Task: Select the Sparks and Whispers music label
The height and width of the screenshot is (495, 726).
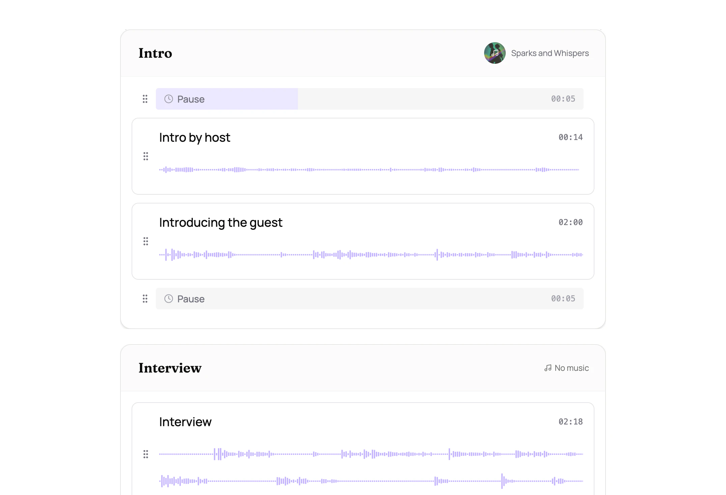Action: tap(550, 53)
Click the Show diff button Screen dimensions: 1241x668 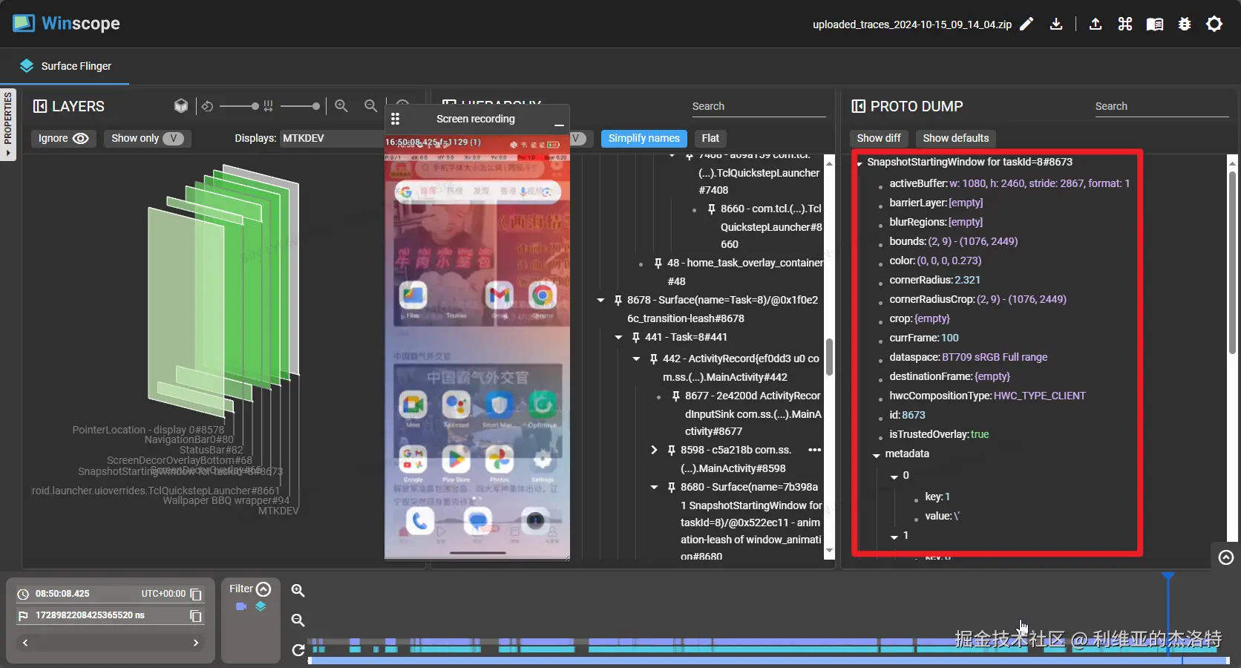tap(878, 138)
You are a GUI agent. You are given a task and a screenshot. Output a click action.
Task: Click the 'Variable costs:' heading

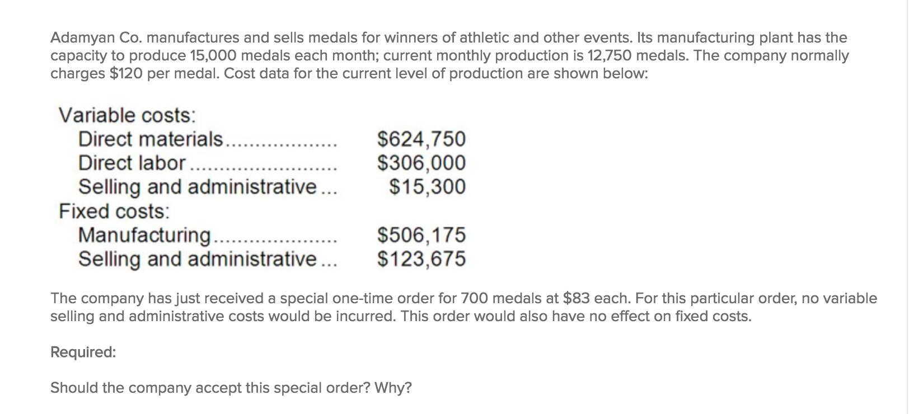click(x=128, y=115)
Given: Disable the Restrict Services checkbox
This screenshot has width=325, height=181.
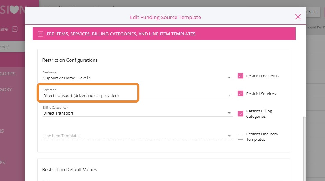Looking at the screenshot, I should click(x=240, y=94).
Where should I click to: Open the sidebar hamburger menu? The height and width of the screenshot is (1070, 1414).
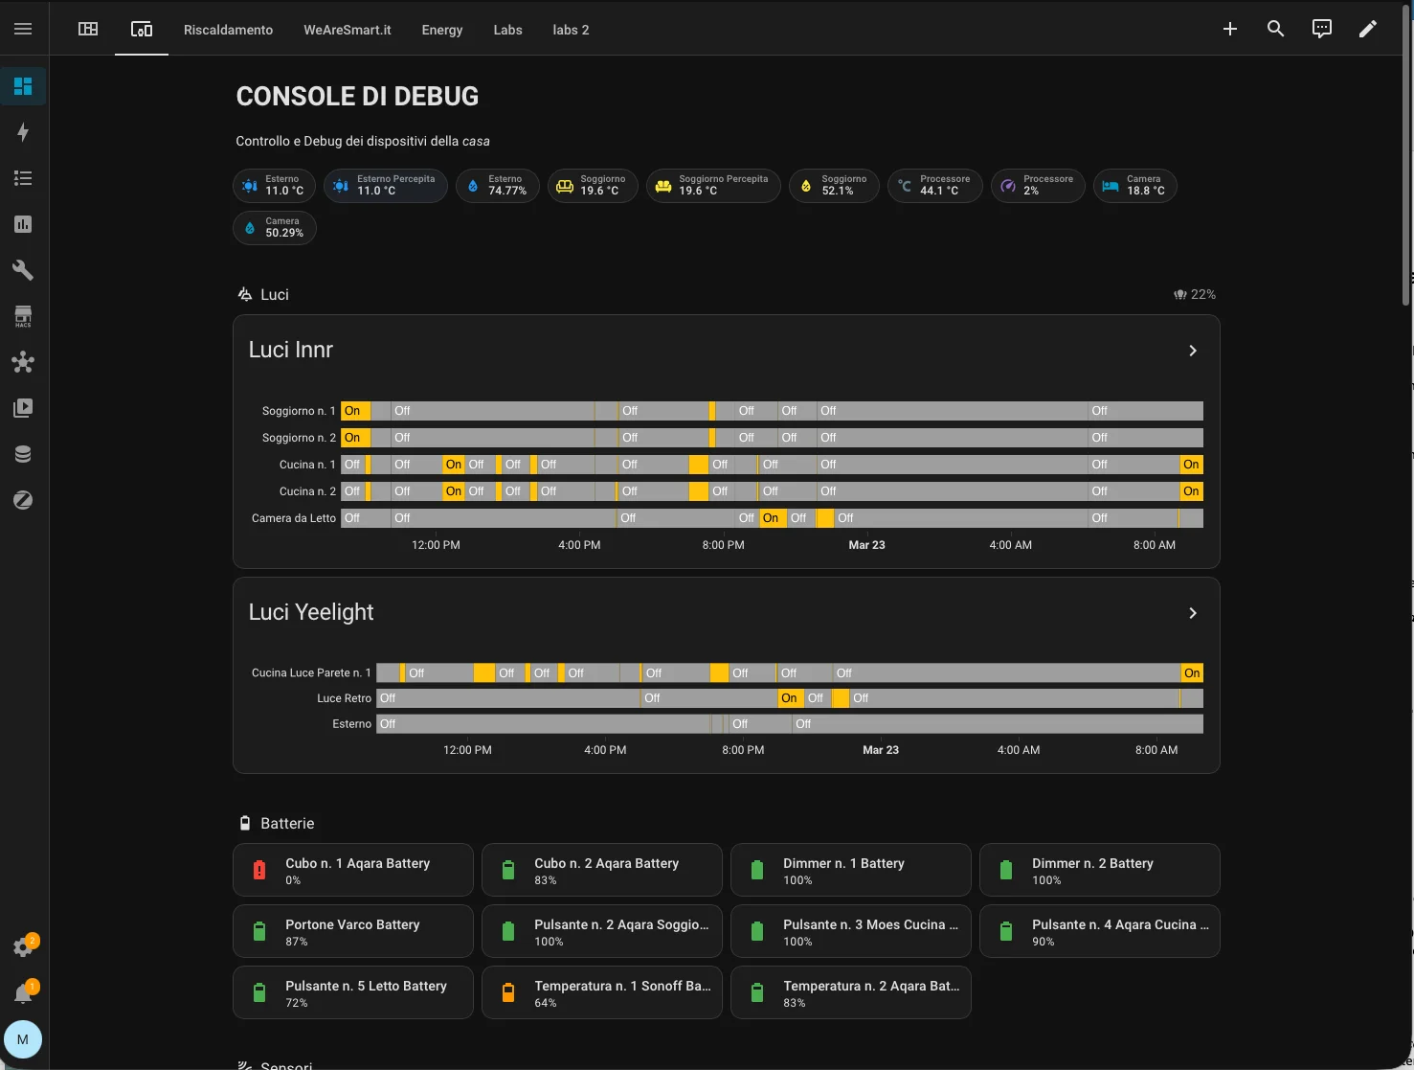[23, 29]
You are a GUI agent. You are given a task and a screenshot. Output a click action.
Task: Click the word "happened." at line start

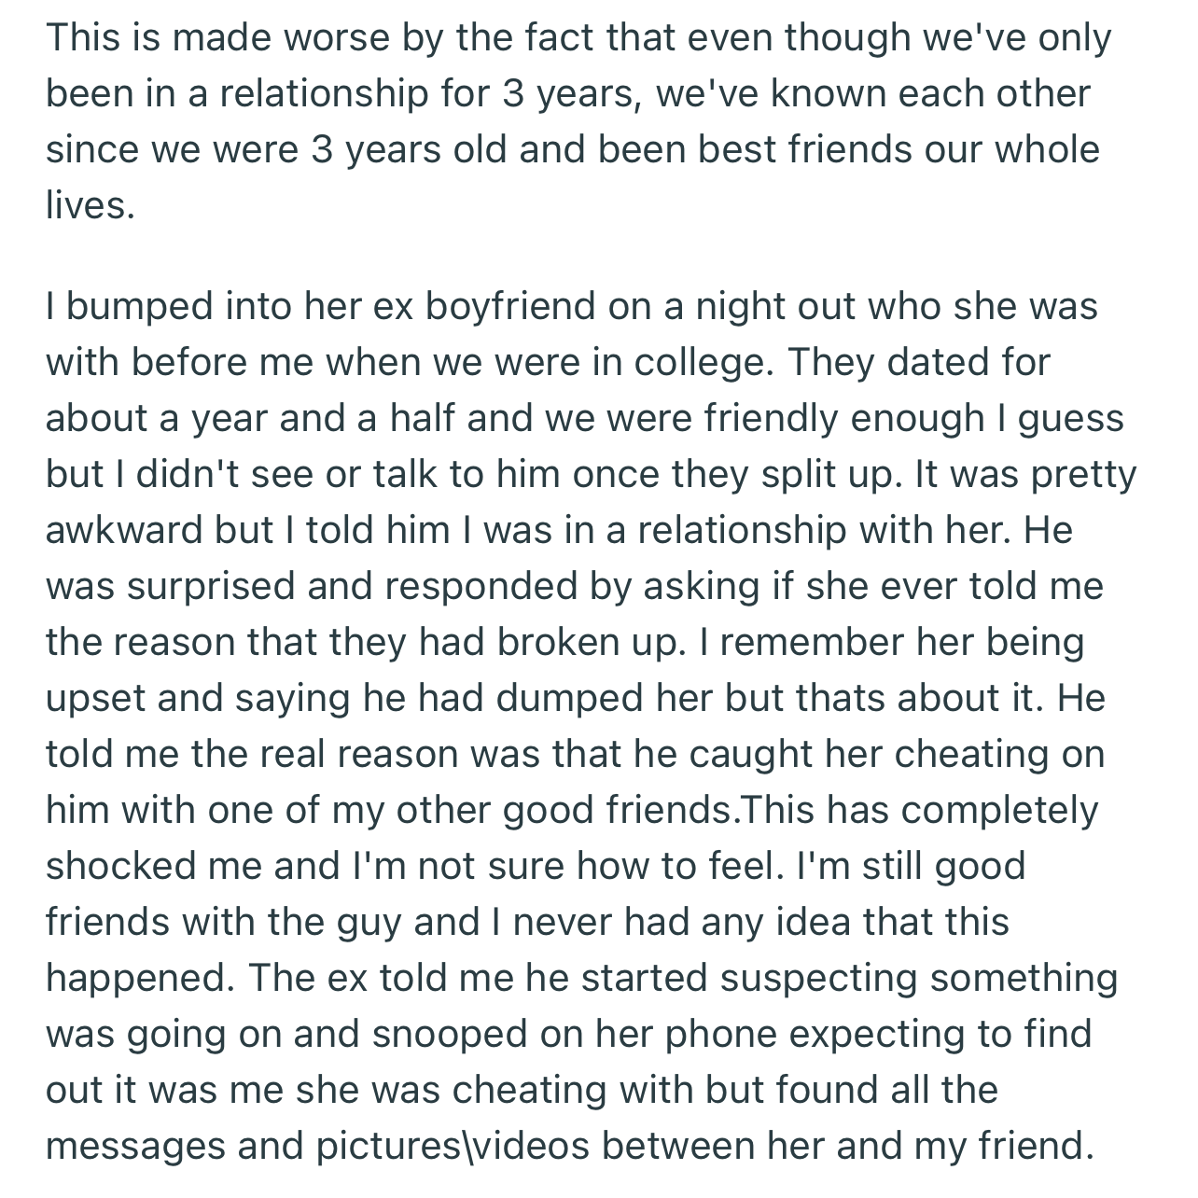(x=140, y=978)
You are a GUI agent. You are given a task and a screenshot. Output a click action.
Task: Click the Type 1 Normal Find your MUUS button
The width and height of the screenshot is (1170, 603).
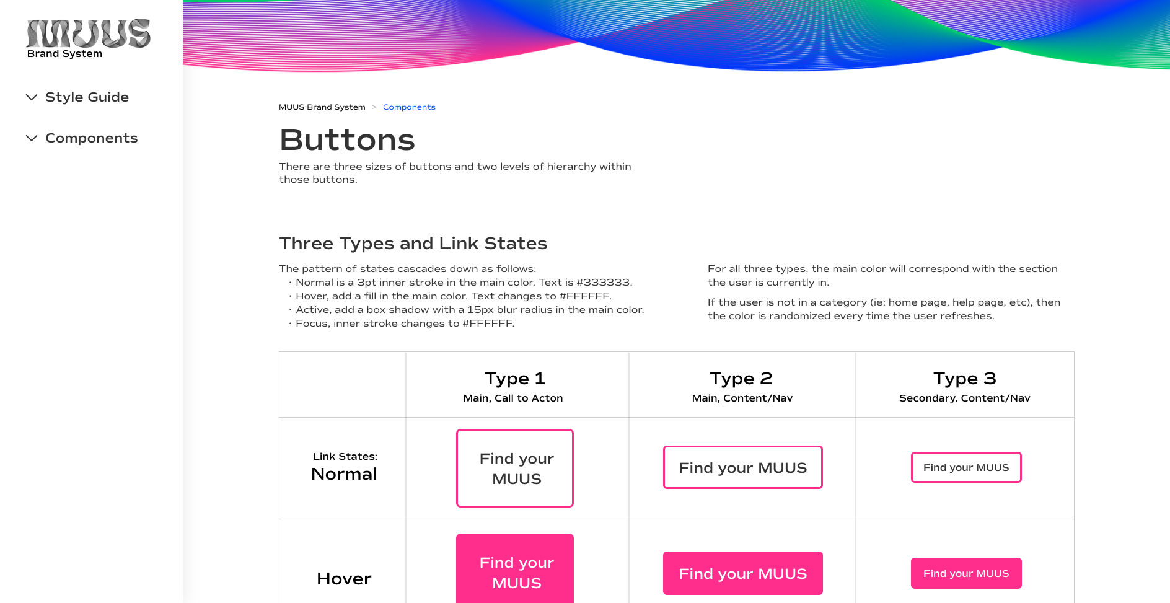515,468
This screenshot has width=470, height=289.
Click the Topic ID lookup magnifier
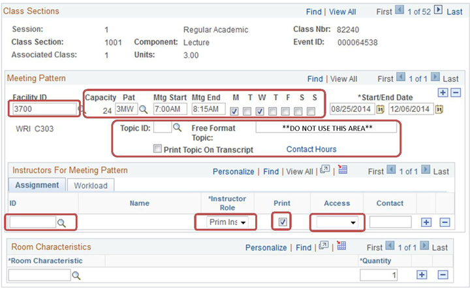[178, 128]
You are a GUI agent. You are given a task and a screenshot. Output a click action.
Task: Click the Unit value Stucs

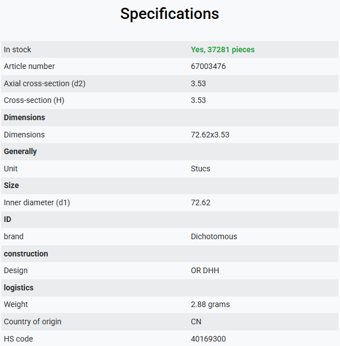pos(200,169)
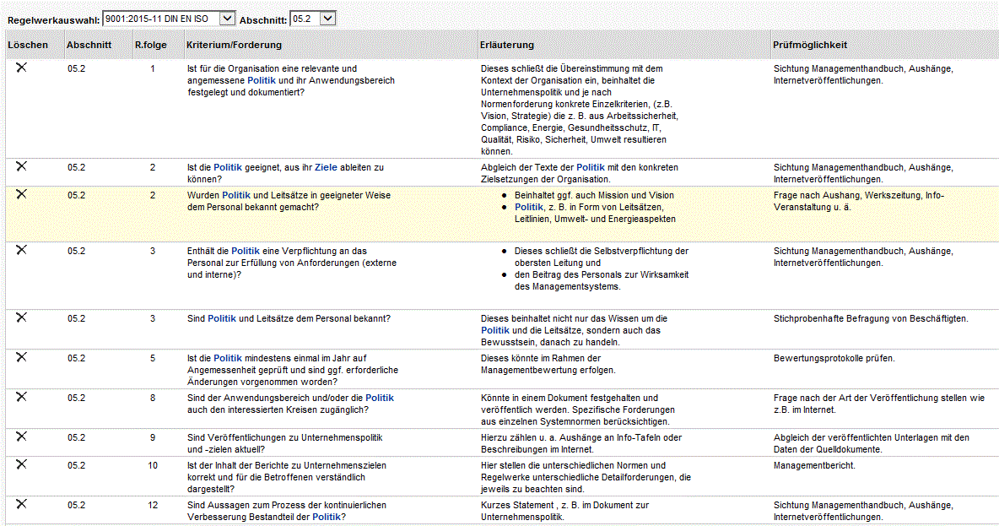Screen dimensions: 999x526
Task: Click the 'Erläuterung' column header
Action: pyautogui.click(x=506, y=45)
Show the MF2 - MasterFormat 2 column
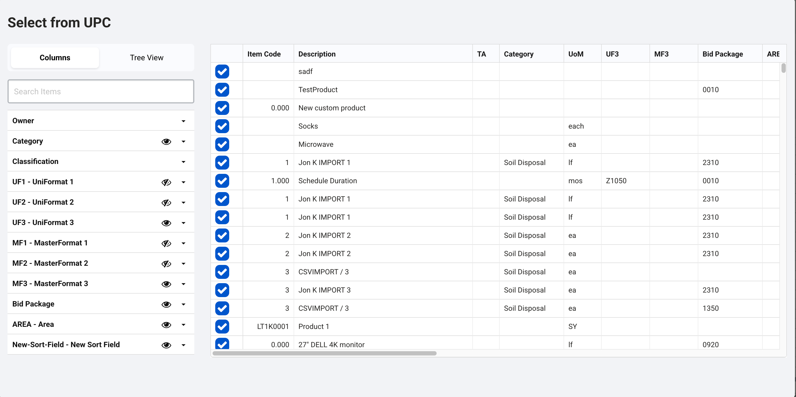This screenshot has width=796, height=397. (x=166, y=263)
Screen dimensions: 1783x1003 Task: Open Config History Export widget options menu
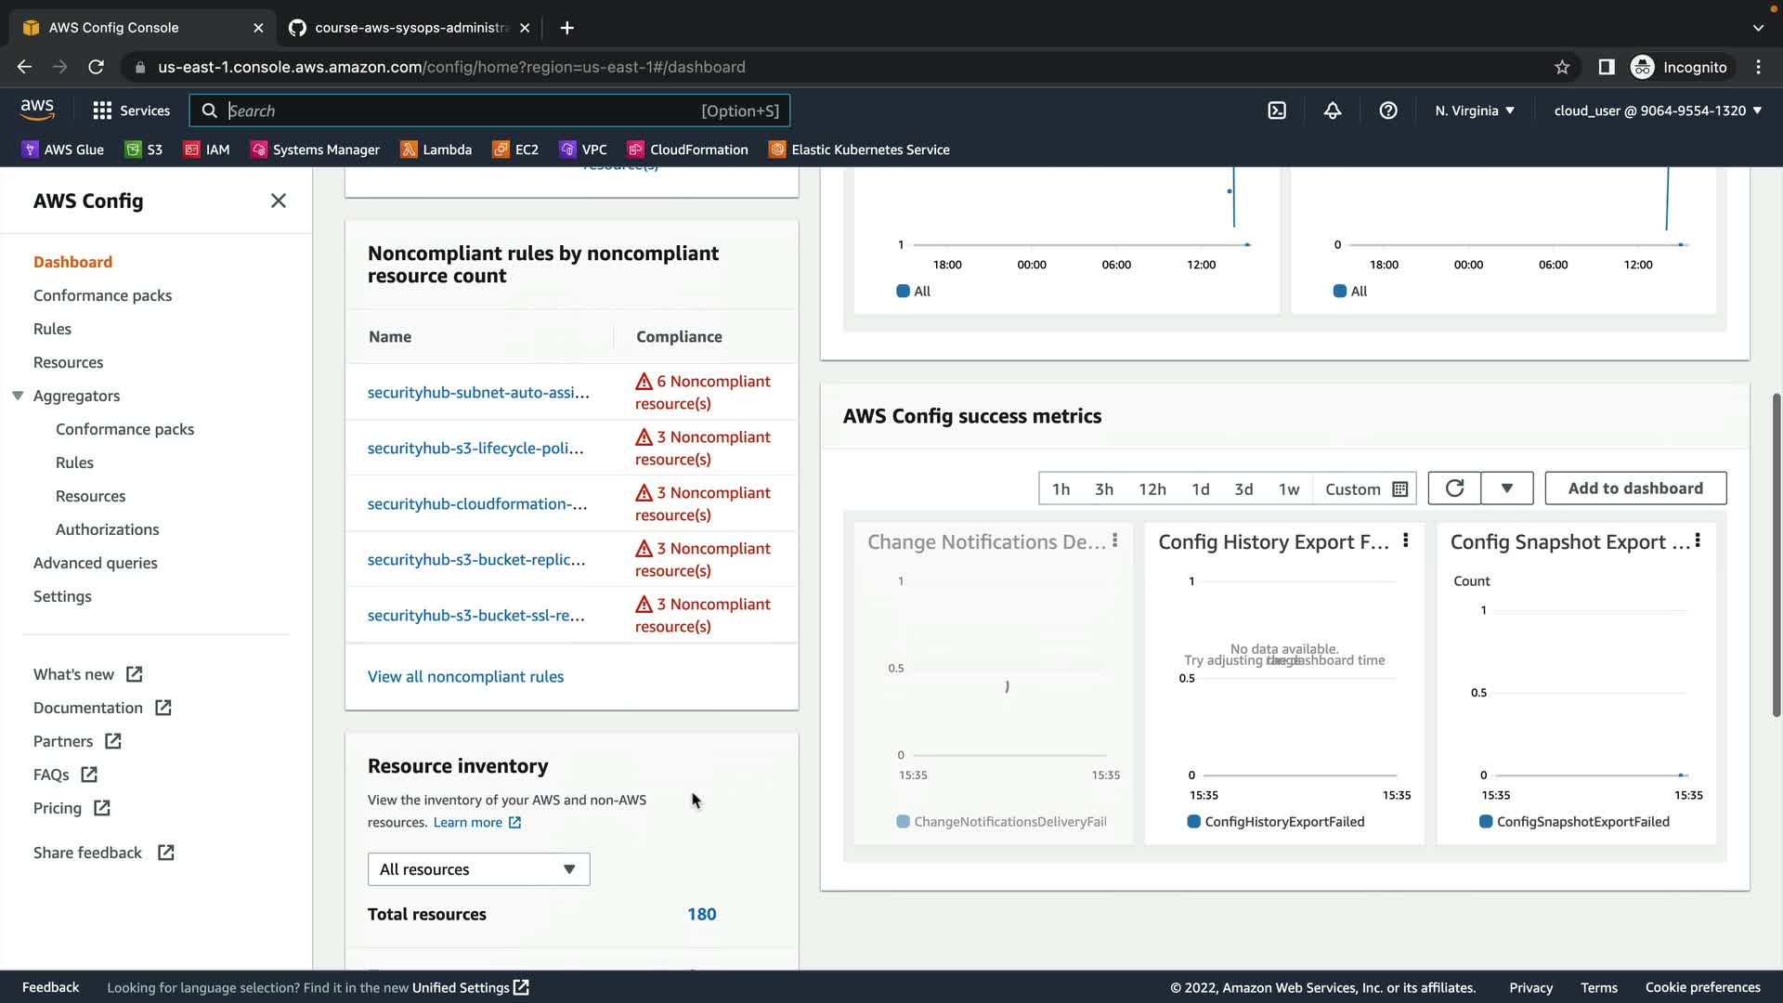click(x=1406, y=541)
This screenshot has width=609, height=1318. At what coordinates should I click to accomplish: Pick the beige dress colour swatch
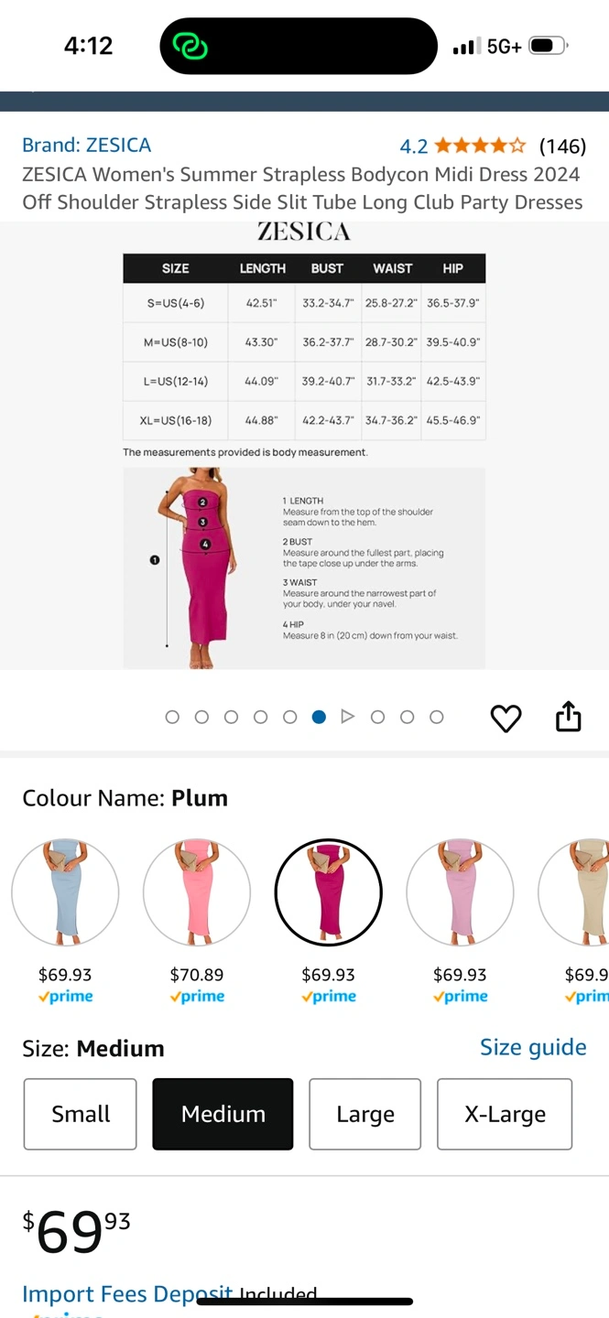(x=574, y=892)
• • • • • • •
Rewrite the entries starting with the line that contains "Where should I" and going on through the line that contains "click(x=1406, y=541)", substituting "desktop agent" for every "GUI agent" and keeping everything else the same. Leave the pictures out of your answer.

**FINAL RESULT**.
Where should I click to: Open the sidebar hamburger menu? The height and width of the screenshot is (1070, 1414).
[23, 29]
You are a desktop agent. You are given a task and a screenshot. Output a click action.
Task: Click the word "happened." at line start

(x=140, y=978)
You are a desktop agent. You are given a task and a screenshot. Output a click action.
Task: Click the Type 1 Normal Find your MUUS button
The width and height of the screenshot is (1170, 603).
515,468
This screenshot has width=470, height=289.
Click the Topic ID lookup magnifier
[178, 128]
You are a desktop agent. You are given a task and a screenshot. Output a click action.
Task: Click the Unit value Stucs

pos(200,169)
Screen dimensions: 999x526
Task: Click the 'Erläuterung' column header
Action: pyautogui.click(x=506, y=45)
Show the MF2 - MasterFormat 2 column
This screenshot has width=796, height=397. (x=166, y=263)
Screen dimensions: 1783x1003 Task: Open Config History Export widget options menu
click(x=1406, y=541)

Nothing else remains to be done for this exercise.